start EXERCISE DATA
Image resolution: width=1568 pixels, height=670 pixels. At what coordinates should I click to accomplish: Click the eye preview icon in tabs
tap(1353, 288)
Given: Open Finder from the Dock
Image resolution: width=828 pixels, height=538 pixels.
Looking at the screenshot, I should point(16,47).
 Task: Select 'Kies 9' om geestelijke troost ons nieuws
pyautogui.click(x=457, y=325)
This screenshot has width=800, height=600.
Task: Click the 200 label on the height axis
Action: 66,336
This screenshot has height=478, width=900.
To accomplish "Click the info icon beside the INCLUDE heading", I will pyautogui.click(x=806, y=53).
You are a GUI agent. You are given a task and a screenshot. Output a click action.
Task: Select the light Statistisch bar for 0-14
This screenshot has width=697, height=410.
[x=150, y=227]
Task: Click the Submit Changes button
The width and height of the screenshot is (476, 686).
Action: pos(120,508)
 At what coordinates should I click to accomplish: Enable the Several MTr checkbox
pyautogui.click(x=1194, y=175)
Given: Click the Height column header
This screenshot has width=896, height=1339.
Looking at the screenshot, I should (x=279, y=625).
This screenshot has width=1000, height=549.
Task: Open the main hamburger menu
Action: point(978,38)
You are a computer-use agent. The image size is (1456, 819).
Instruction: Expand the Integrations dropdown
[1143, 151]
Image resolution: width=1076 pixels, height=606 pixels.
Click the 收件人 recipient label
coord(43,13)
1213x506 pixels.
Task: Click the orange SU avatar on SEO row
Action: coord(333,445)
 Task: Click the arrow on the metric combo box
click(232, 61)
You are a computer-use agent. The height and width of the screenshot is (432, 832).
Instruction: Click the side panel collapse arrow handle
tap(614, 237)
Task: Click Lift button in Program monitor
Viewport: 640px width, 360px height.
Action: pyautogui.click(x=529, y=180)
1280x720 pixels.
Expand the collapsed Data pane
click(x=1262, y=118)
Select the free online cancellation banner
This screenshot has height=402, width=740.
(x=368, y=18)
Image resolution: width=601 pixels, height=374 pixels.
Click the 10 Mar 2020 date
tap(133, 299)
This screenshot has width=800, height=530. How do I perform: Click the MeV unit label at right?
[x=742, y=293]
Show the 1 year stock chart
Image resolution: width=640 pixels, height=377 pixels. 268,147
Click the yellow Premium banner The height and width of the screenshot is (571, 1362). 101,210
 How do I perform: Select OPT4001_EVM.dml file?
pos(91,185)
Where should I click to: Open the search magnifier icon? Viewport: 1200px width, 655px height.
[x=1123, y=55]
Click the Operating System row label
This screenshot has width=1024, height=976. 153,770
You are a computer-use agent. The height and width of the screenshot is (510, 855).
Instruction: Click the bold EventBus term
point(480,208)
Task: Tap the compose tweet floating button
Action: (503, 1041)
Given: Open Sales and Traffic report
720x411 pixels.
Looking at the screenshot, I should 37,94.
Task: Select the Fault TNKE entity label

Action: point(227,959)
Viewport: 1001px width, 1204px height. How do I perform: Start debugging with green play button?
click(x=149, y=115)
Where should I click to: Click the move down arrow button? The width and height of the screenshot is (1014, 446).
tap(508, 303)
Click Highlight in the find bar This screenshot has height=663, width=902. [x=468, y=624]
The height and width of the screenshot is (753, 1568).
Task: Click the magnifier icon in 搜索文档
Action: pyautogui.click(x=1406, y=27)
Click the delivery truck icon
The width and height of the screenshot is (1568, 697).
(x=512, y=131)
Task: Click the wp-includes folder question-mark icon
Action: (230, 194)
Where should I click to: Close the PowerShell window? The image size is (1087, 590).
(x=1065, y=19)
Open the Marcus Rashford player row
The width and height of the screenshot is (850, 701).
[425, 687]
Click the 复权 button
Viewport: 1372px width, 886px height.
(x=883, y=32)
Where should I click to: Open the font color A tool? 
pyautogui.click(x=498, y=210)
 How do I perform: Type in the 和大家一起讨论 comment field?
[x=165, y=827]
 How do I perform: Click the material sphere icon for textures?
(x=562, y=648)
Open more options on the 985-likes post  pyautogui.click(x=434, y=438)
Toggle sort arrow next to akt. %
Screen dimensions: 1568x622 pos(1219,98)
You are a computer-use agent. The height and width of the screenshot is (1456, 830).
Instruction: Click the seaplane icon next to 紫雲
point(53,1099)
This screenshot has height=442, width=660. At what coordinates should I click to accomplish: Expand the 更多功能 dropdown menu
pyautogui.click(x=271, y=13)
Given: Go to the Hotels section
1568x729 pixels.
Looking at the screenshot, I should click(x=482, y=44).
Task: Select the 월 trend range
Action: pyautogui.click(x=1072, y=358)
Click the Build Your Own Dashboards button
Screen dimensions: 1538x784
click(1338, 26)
end EXERCISE DATA
• [WHAT THE TASK ASKS]: Output the items above as a two-column CSV with the headers "item_text" and "answer", running from the line with "This screenshot has height=478, width=900." to the line with "Action: pos(120,508)". Include only those items, with one row per item: put its text and its answer each in a single quoted field, and replace any line breaks with spaces.

• [RESPONSE TO THIS TASK]:
item_text,answer
"This screenshot has height=478, width=900. To accomplish ""Click the info icon beside the INCLUDE heading"",","I will pyautogui.click(x=806, y=53)."
"You are a GUI agent. You are given a task and a screenshot. Output a click action. Task: Select the light Statistisch bar for 0-14 This screenshot has width=697, height=410.","[x=150, y=227]"
"Task: Click the Submit Changes button The width and height of the screenshot is (476, 686).","Action: pos(120,508)"